Mercer was stirring granulated coffee into a cup and looked up at her, his expression more severe than the neutral one he had wished to present. Given the circumstances he couldn’t be blamed, though. He said, “Abe doesn’t have any nieces, and if your next answer is another lie I’m calling the police.”

Her expression changed only slightly. It was a look of contrite embarrassment, not deception. “Look, I grew up calling him Uncle Abe — well, at least when he and my dad both taught at Carnegie. They were in the metallurgy department. I said that niece thing because I wanted you to know I belong here.”

“And why are you here?” Mercer asked.

“He’s letting me watch his place while he’s off on some experiment. I forget where. I’m…Hey, can I get in on that coffee?” Mercer nodded and handed over the mug he’d prepared for her. She added enough milk to cloud the brew before stepping back again. “I’m kinda between jobs right now and, well, between homes too. Uncle Abe’s doing me a huge favor.”

Mercer got a mental flash of the gunmen fast approaching. He had no real evidence that they were coming here after murdering Abe and the others, but it was something he couldn’t discount out of hand. He’d kept his SUV moving well above ninety for most of the drive from Minnesota, and had only caught a couple hours of rest. The shooters wouldn’t need to stop for sleep if they shared driving duties, but they would not speed so as not to draw attention to themselves. Mercer estimated he had a thirty-minute cushion, and decided he shouldn’t waste it chatting with one of Abe’s old family friends.

“Jordan,” Mercer began, “I don’t know how to say this, so I am just going to come out with it.” He was a stranger to her, and yet societal evolution had imparted an innate understanding of the tone he used. She blanched.

A hand went to her chest in a universal gesture of self-protection. “What happened to him?”

“He was killed,” Mercer said as kindly as those words could ever be uttered, then added, “Shot dead by men who might be coming here.”

It was like a rug had been pulled from beneath her feet. She slid down the wall, landing with a thump on her backside, her instant café au lait falling from her fingers and splashing across the hardwood floor. She tried to keep her eyes on Mercer, but her head fell to her chest. For a moment he thought she had fainted, but then her face rose once again and her eyes brimmed with tears.

“Why would you say something like that?” Gone was the mature huskiness in her voice, replaced by a lost little girl’s plaintive cry.

“I am sorry. But it’s true. I chased the men who killed him, but they got away. Like I said, it’s possible they are on their way here. You need to leave. Right now.”

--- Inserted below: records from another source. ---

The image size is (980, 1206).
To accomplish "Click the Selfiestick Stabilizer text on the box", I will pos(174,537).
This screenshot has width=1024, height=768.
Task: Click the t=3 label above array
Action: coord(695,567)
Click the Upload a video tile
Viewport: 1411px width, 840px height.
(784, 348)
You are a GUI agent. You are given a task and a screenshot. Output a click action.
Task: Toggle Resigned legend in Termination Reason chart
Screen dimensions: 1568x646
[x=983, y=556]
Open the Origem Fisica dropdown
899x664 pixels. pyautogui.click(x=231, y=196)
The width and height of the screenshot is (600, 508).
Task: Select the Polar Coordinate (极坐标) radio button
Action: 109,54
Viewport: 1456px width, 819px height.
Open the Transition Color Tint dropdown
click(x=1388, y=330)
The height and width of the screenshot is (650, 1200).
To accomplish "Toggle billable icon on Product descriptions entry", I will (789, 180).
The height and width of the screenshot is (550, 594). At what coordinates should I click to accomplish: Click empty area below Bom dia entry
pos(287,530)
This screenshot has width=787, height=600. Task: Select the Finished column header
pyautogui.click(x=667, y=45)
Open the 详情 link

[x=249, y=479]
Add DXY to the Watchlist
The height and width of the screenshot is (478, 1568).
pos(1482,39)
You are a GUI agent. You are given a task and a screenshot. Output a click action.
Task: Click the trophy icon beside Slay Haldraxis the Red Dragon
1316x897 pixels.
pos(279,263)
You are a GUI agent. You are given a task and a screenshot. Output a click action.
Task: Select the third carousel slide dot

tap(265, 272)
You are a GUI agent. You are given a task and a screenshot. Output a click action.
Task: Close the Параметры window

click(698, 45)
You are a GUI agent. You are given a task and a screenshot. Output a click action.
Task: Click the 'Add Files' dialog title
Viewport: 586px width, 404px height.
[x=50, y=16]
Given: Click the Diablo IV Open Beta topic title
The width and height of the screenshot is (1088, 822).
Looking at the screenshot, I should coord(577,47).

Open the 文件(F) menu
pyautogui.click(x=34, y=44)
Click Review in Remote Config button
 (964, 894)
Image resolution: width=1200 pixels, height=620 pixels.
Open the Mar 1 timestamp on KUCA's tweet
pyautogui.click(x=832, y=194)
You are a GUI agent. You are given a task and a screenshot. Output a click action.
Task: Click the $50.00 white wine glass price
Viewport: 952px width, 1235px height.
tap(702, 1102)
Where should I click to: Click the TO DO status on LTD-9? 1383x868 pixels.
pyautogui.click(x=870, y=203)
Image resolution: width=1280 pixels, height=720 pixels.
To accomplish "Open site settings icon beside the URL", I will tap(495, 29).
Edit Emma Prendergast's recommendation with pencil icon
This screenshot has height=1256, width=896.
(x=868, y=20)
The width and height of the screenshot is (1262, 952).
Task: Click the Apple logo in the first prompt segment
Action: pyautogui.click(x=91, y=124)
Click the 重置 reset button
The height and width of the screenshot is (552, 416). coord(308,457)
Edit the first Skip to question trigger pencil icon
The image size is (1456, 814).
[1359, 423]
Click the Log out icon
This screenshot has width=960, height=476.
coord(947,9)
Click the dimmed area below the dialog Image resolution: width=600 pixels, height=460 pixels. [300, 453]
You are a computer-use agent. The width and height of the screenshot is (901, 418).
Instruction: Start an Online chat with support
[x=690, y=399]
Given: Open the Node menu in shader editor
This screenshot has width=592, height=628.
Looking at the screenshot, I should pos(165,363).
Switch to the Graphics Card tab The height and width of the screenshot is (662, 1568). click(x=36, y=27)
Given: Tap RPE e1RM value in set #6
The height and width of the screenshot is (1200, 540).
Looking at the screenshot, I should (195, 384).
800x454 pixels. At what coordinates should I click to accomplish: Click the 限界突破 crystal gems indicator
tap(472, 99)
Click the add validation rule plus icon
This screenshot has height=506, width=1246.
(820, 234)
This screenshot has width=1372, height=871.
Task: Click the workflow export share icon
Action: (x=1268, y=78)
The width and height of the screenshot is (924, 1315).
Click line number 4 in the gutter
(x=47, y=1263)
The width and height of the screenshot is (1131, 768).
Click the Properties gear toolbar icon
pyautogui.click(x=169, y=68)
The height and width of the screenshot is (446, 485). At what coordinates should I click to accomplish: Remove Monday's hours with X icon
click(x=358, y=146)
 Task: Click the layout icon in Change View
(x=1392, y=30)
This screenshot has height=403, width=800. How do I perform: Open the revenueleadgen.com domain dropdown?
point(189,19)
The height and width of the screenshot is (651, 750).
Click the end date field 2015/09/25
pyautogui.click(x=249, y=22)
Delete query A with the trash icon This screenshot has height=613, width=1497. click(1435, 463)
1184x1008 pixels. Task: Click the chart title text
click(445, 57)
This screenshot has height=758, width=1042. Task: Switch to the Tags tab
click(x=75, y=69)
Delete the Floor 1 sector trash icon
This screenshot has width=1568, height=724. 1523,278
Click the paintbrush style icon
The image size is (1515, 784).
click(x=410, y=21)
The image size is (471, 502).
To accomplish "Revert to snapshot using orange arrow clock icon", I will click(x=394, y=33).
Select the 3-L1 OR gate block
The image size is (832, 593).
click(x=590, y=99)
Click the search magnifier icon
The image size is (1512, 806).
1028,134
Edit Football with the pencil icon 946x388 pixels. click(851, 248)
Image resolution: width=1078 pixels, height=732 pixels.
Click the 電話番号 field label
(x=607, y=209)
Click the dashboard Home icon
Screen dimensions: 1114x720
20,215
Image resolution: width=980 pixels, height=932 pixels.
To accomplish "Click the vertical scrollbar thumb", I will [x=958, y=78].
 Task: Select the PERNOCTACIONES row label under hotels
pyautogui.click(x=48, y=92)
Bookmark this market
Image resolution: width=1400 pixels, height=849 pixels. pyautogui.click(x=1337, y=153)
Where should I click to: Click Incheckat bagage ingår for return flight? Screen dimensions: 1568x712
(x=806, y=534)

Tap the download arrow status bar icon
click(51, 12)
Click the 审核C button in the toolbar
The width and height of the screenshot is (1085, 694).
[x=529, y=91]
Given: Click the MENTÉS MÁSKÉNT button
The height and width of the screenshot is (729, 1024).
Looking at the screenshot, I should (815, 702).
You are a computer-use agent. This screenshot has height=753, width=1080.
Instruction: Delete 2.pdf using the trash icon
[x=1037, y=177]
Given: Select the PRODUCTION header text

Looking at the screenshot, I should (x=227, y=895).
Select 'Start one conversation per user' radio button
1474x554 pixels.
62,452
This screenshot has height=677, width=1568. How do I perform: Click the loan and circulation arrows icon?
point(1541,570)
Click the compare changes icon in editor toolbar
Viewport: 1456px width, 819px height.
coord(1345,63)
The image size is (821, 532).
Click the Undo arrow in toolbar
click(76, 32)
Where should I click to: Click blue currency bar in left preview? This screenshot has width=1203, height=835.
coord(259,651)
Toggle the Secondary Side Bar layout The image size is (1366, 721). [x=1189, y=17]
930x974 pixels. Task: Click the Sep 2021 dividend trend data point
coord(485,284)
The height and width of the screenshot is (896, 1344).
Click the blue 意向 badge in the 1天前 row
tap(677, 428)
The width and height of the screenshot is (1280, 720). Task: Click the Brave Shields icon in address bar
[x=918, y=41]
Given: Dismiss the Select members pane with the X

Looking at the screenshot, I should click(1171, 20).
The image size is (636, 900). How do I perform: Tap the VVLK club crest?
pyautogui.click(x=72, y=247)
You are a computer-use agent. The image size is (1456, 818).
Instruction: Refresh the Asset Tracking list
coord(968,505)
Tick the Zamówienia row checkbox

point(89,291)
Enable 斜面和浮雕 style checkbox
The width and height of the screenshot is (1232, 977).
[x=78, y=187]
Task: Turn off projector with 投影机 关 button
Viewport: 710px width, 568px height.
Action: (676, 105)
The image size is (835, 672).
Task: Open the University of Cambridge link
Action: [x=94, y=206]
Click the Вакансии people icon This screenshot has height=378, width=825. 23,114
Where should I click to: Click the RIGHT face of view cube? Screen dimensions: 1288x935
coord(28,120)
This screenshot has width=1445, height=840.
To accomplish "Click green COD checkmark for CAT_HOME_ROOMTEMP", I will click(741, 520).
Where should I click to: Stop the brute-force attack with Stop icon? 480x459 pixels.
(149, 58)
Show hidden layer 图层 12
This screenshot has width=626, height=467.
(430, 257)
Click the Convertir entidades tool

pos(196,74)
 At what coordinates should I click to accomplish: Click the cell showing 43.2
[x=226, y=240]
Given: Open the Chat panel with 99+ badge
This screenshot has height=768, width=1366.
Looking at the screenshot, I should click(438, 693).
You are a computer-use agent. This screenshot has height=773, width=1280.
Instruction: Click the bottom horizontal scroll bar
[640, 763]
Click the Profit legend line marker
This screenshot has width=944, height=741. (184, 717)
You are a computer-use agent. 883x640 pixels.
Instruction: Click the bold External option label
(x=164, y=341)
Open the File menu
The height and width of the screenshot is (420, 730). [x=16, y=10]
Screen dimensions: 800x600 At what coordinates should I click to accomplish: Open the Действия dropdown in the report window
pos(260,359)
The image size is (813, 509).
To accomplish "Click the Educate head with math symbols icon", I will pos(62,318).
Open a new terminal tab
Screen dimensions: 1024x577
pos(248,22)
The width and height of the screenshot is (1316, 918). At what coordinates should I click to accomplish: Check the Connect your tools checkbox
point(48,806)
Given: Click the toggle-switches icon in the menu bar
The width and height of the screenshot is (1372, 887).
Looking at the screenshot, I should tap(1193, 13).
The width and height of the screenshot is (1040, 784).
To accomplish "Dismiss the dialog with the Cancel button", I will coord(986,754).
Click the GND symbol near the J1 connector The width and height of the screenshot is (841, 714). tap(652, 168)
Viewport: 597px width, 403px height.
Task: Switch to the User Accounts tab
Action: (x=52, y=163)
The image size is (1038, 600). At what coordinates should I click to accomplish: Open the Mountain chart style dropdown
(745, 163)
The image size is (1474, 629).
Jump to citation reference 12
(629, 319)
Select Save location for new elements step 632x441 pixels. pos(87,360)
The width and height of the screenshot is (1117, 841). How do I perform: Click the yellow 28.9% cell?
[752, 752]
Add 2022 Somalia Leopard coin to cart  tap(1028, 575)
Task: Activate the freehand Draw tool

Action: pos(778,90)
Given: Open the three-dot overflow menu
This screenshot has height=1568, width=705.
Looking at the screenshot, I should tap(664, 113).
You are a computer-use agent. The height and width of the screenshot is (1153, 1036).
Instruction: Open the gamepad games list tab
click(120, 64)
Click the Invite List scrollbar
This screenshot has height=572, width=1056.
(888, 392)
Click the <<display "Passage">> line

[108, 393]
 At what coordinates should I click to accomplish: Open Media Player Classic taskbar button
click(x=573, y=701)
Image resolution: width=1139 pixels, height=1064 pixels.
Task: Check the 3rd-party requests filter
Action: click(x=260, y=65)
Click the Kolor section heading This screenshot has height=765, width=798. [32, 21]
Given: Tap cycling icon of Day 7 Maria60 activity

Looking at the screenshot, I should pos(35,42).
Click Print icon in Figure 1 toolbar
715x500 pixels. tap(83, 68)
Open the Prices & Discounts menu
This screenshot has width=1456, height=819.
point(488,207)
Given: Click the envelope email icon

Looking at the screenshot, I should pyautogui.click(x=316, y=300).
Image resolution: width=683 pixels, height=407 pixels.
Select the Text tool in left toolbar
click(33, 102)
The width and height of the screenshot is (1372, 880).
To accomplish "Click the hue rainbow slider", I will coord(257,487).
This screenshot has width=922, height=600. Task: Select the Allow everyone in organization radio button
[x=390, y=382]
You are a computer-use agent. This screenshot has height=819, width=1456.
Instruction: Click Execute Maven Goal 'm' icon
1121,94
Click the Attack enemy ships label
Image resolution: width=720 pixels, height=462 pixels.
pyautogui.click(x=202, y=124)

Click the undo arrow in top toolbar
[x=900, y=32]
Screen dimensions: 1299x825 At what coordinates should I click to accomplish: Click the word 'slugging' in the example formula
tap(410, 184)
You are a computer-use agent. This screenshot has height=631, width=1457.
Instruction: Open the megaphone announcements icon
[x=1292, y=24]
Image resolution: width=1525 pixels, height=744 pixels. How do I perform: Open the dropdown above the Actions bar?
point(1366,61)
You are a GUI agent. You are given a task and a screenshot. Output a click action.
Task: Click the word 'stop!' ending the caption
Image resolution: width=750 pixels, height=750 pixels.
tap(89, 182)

“But I just talked to him the day before yester—”

Mercer recognized that she was about to spiral into denial, followed by every other stage of grief, and he didn’t have time to usher her through her sorrow. “Jordan, please. Pull yourself together. Do you have a car?”

She had managed to sniffle back tears, and focused all of her attention on him. He was now her anchor, and her eyes stayed with his as he crossed the room and offered her a hand back to her feet.

“Car?” he prompted again.

“Yes. Um, no. I mean I have a car, but it died when I got into town. It’s at a garage out by the interstate.”

“I have an SUV outside. Get whatever stuff you have here and hop in. I’ll be there in a minute.”

She didn’t move. “My bag is in the trunk of my car. I forgot it yesterday and then Abe left and I was planning on walking out there today to get it. But now…” Her voice trailed off.